Dans une récente analyse des perspectives économiques du Gabon, le Fonds monétaire international (FMI) observe une amélioration progressive des indicateurs macroéconomiques due en partie, aux bonnes performances dans le secteur minier ainsi qu’au début de la phase de production des activités agricoles d’OLAM.
En effet selon le Fonds, l’activité économique a redémarré, avec un taux de croissance qui devrait atteindre 3.4 % en 2019, contre 0.8 % en 2018, notamment en raison d’une bonne performance dans les secteurs pétrolier, minier, des BTP et du bois. La croissance de la production pétrolière pourrait quant à elle, avoisiner 15% en 2019 contre environ 5% initialement prévue, grâce à la mise en production de nouveaux champs et de l’absence de dysfonctionnements opérationnels durant cette année.
La croissance se situerait à 2,5% en 2019 contre 1,8% en 2018 dans le secteur hors pétrole,
Le déficit budgétaire non pétrolier est passé de 9.6 % en 2017 à 7.6 % en 2018, reflétant à la fois une amélioration de la collecte des recettes internes et une meilleure maitrise des dépenses de fonctionnement.
Durant la même période, le compte courant extérieur s’est amélioré de plus de 3,5 % points de pourcentage du PIB et la dette publique est passée de 62,6 % à 60,6% du PIB. Le gouvernement a apuré l’entièreté du stock d’arriérés sur la dette extérieure et n’a pas accumulé de nouveaux arriérés pendant les huit derniers mois.
Les perspectives économiques et financières sont encourageantes
La poursuite des bonnes performances dans le secteur minier et le début de la phase de production des activités agricoles d’OLAM devraient conduire à une hausse graduelle de la croissance non pétrolière à 4,2% en 2020 et à plus de 5% dans le moyen terme. Les investissements dans le secteur pétrolier, encouragés notamment par le nouveau code pétrolier et les récentes découvertes de nouvelles réserves off-shore, permettront de ralentir la baisse de la production pétrolière liée à la vétusté des anciens puits.

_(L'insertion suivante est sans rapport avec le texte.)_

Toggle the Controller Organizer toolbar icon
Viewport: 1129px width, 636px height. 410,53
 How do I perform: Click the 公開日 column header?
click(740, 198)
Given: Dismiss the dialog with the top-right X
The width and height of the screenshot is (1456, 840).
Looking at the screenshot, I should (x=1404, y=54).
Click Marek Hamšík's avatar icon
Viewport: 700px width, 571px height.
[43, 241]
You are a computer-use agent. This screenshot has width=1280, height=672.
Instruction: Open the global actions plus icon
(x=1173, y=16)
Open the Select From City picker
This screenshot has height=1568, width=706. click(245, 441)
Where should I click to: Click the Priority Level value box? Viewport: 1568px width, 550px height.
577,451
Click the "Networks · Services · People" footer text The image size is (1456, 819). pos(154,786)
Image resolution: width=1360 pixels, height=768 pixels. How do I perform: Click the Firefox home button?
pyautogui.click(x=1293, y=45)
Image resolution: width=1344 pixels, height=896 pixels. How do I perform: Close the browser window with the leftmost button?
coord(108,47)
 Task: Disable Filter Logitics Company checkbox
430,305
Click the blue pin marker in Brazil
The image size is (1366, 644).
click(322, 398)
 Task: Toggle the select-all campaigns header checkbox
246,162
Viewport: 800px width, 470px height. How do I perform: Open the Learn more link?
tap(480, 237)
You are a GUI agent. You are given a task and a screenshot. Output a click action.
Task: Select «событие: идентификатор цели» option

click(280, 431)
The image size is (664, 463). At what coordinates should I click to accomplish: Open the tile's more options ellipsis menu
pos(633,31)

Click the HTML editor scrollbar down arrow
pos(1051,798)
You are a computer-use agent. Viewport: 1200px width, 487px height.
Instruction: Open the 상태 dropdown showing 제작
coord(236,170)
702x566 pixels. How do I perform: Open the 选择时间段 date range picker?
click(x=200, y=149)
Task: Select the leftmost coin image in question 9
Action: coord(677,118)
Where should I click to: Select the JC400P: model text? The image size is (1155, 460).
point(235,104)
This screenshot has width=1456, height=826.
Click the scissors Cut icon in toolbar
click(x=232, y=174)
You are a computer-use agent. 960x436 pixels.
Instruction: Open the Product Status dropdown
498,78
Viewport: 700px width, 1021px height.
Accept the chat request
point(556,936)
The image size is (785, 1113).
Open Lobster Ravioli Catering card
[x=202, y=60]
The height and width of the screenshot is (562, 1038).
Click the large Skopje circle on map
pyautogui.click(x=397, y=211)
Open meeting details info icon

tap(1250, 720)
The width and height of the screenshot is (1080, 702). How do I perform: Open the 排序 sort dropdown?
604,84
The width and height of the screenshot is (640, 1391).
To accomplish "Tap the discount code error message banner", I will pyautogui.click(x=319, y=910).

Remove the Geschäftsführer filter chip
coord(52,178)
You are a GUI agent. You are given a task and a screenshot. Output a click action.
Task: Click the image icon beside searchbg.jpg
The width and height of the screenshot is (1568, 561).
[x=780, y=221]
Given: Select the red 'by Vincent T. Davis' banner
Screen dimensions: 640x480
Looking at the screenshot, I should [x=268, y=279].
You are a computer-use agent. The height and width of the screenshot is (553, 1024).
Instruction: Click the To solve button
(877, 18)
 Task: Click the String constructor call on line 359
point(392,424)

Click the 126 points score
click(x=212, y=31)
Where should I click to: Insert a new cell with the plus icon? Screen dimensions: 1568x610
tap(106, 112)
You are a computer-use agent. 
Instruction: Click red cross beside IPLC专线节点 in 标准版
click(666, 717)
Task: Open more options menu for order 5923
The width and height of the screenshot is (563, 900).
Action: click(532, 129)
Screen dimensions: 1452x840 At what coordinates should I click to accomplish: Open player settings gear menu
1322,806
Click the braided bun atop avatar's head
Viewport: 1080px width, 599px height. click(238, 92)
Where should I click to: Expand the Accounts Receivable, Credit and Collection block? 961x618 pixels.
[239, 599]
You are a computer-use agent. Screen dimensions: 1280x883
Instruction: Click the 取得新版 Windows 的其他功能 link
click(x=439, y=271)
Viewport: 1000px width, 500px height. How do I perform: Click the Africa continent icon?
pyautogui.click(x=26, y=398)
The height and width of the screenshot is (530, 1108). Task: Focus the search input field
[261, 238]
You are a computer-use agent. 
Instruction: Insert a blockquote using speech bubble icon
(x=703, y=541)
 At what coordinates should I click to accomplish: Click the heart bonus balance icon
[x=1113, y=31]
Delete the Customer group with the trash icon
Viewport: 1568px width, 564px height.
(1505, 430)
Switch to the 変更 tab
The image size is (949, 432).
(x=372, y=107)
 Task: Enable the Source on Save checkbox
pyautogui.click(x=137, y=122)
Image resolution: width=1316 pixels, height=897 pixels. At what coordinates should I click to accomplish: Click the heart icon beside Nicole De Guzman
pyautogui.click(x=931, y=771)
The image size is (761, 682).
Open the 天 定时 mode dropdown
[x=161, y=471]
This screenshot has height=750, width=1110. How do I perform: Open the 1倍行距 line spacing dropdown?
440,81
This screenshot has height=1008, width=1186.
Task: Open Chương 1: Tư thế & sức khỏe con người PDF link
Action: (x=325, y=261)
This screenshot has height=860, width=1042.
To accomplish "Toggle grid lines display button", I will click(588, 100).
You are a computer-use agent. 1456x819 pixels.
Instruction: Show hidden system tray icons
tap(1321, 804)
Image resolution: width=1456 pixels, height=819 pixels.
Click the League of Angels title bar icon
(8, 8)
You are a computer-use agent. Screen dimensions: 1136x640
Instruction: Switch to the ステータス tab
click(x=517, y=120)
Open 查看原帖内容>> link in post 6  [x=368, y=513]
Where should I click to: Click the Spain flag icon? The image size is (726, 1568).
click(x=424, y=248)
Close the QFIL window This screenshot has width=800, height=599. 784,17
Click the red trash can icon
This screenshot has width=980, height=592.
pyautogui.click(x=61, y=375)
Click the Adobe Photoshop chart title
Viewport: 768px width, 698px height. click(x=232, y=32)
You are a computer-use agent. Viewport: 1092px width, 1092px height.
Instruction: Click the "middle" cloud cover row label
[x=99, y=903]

Dans ces conditions, la croissance globale devrait augmenter graduellement pour atteindre plus de 4.5 % dans le moyen-terme.
Les prévisions macroéconomiques restent sujettes à des risques à la hausse comme à la baisse
Les risques à la baisse incluent un relâchement dans la mise en œuvre de la consolidation budgétaire au Gabon ou dans les autres pays membres de la CEMAC, et un ralentissement de la croissance mondiale. Mais il existe aussi des risques à la hausse, notamment liés au fort volume d’investissement direct étranger dans le secteur pétrolier et non pétrolier.
Une hausse plus que prévue des prix internationaux du pétrole aurait aussi un effet positif sur l’économie. La reprise de l’effort d’investissement dans les infrastructures et les projets agricoles et forestiers, en grande partie ruraux et à forte intensité de main-d’œuvre, pourraient également générer des retombées positives, mais ce potentiel dépendra en grande partie des réformes visant à améliorer le climat des affaires. Il en est de même pour les développements attendus dans le secteur de la pêche industrielle.